Please set down exactly the lines from the one containing "You are a computer-use" through the last line of the records below, both included, with no pictures.

Stored data entries

□ □ □ □ □

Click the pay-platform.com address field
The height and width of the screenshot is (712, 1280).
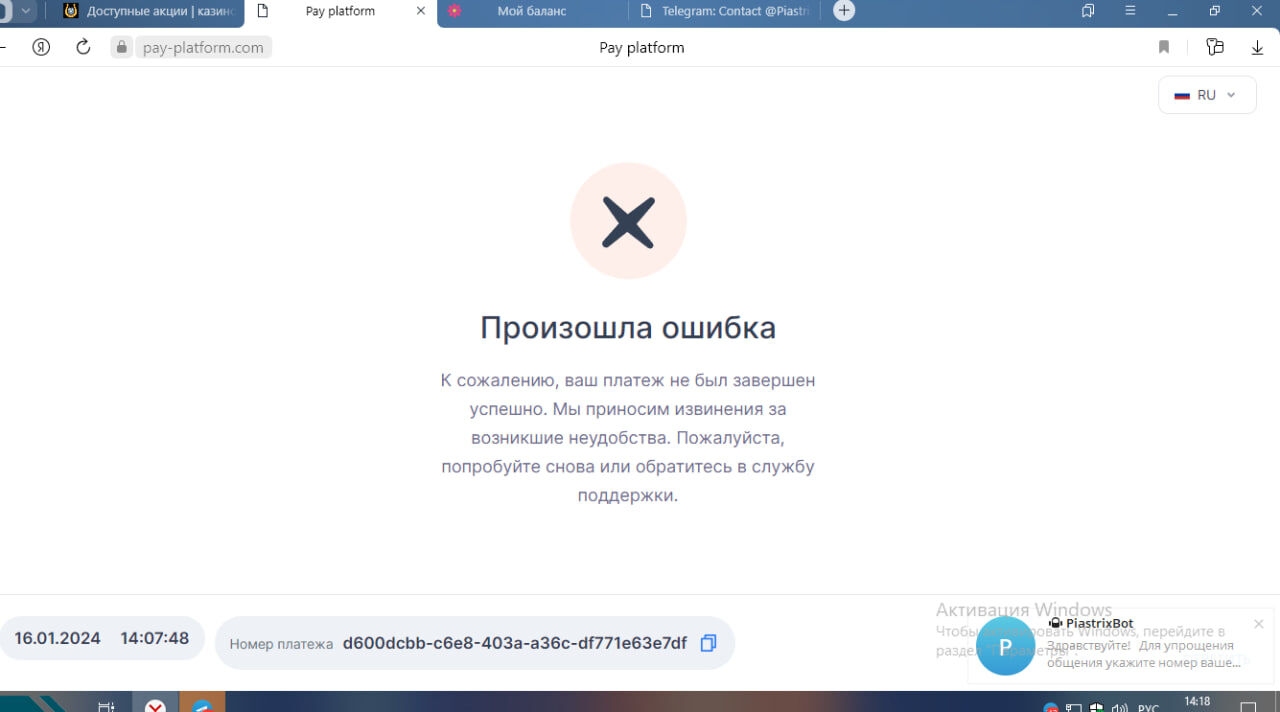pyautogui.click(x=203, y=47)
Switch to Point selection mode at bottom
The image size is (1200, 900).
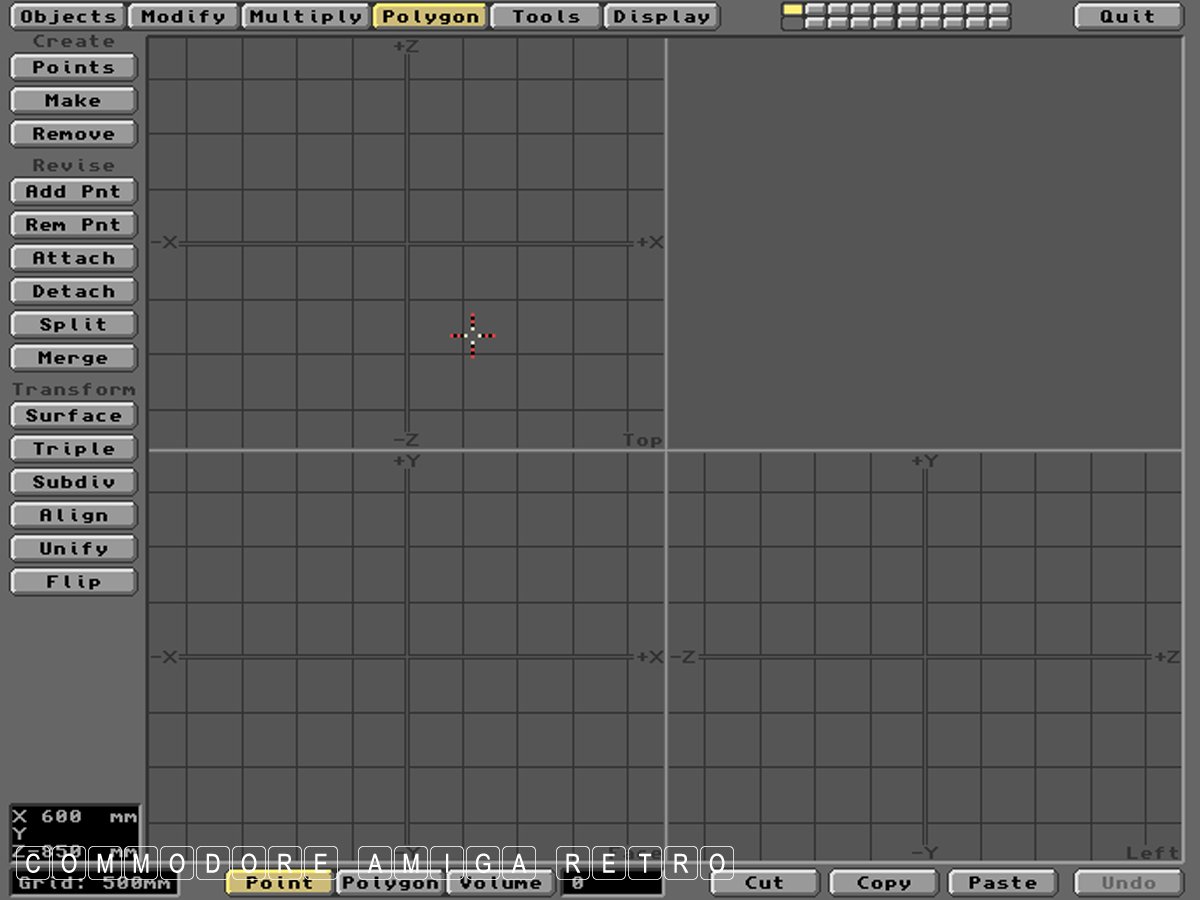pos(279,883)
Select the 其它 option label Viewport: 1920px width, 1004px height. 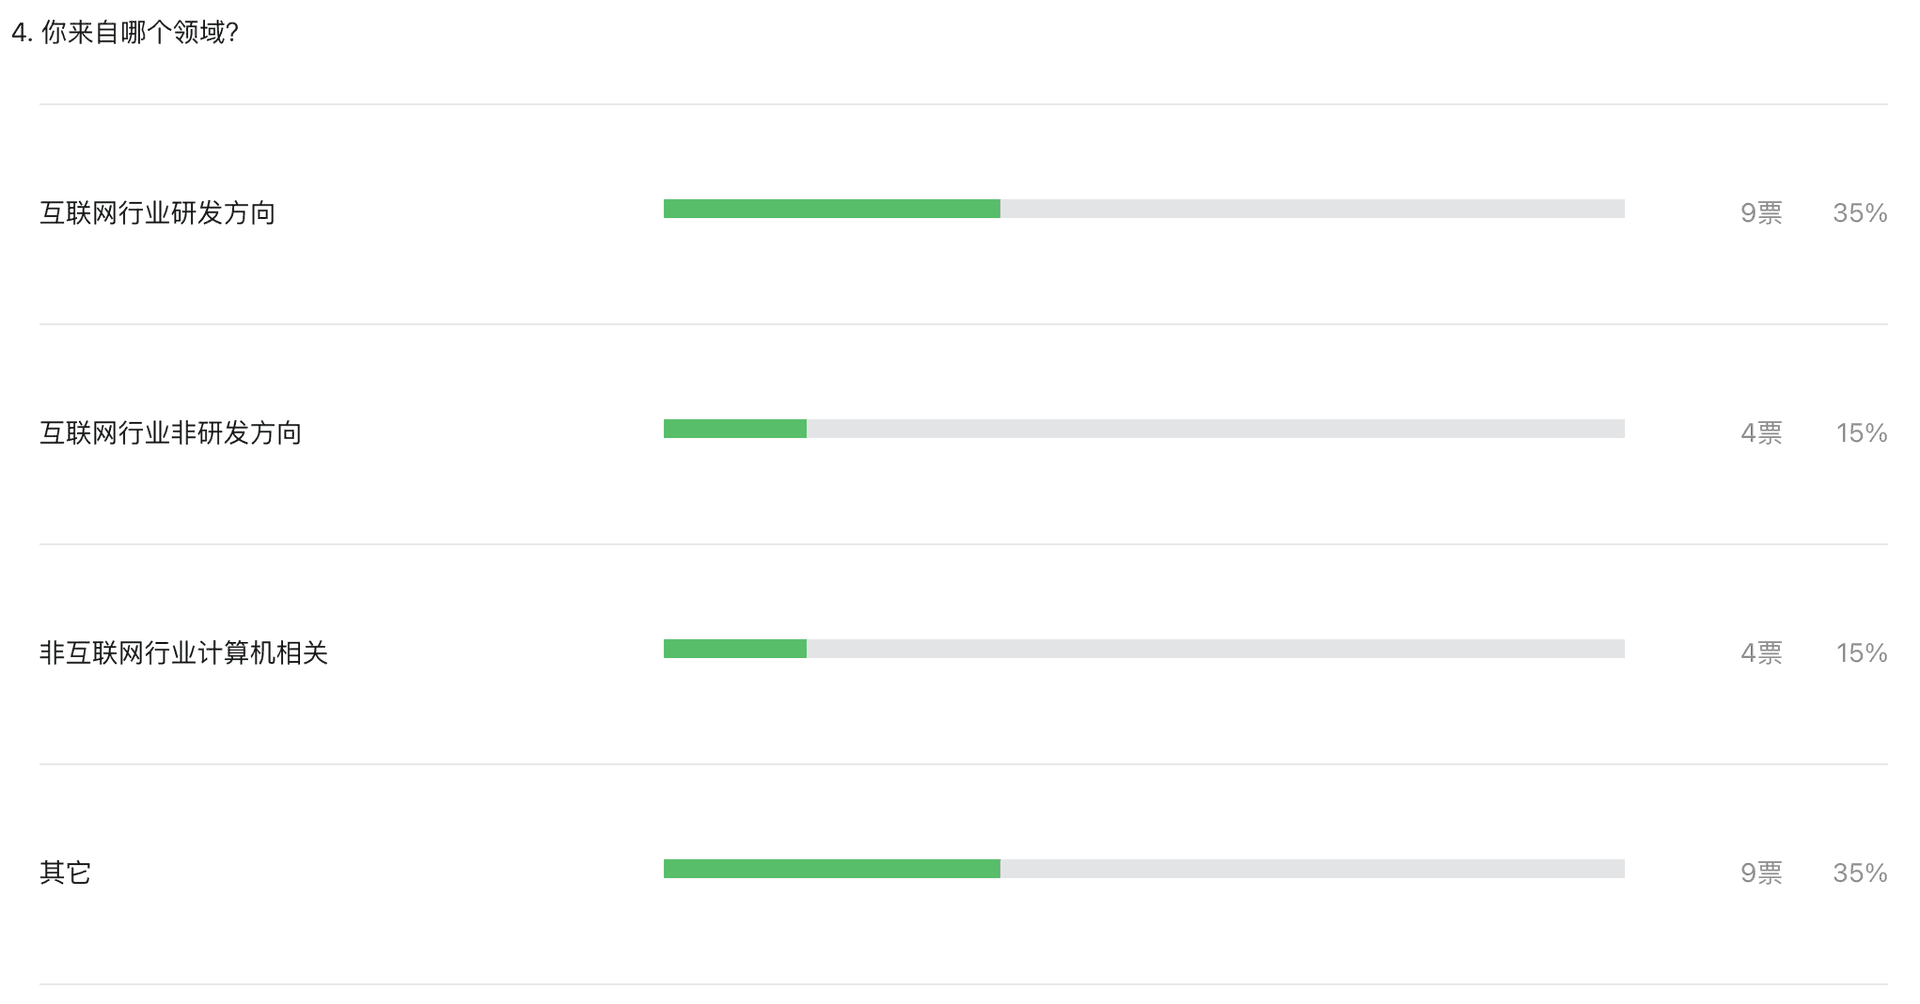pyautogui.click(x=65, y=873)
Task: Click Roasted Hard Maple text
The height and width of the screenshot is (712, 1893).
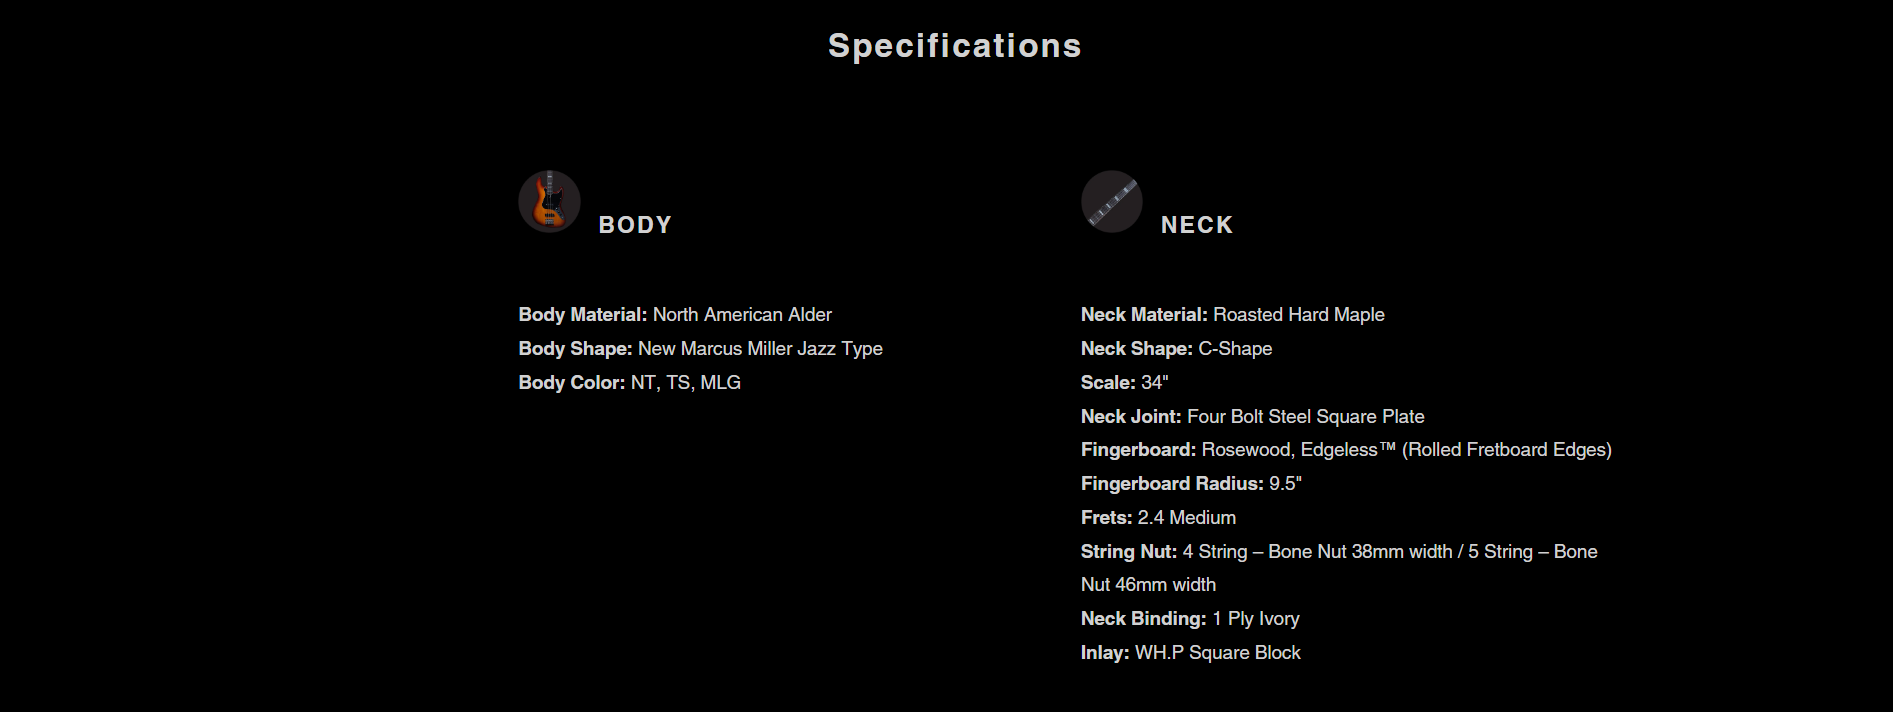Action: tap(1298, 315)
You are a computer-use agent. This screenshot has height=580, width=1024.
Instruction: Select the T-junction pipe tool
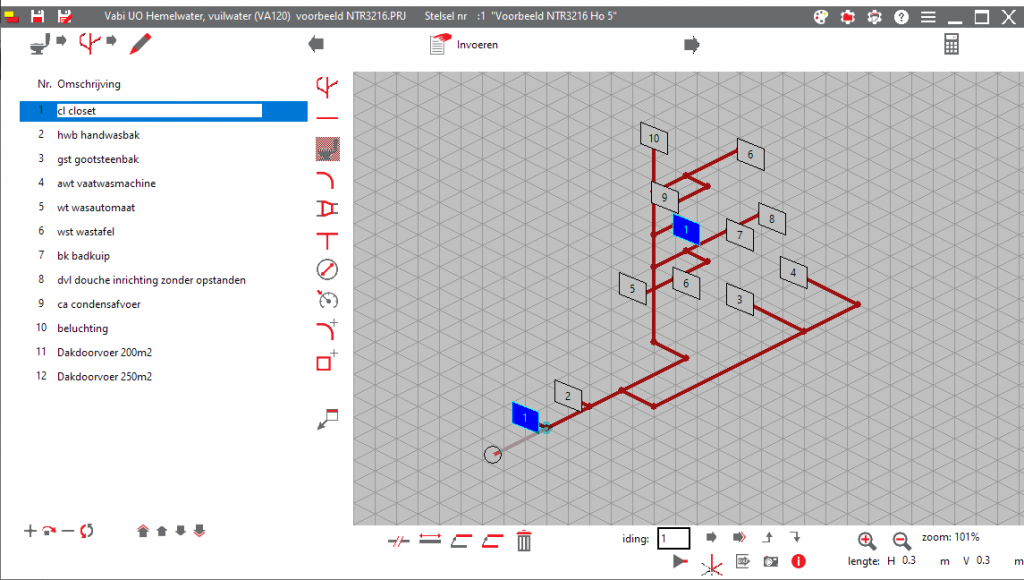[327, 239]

□ □ □ □ □

▶ [TASK SOLUTION]
You are a computer-use agent. This screenshot has height=580, width=1024.
Instruction: Select the T-junction pipe tool
[327, 239]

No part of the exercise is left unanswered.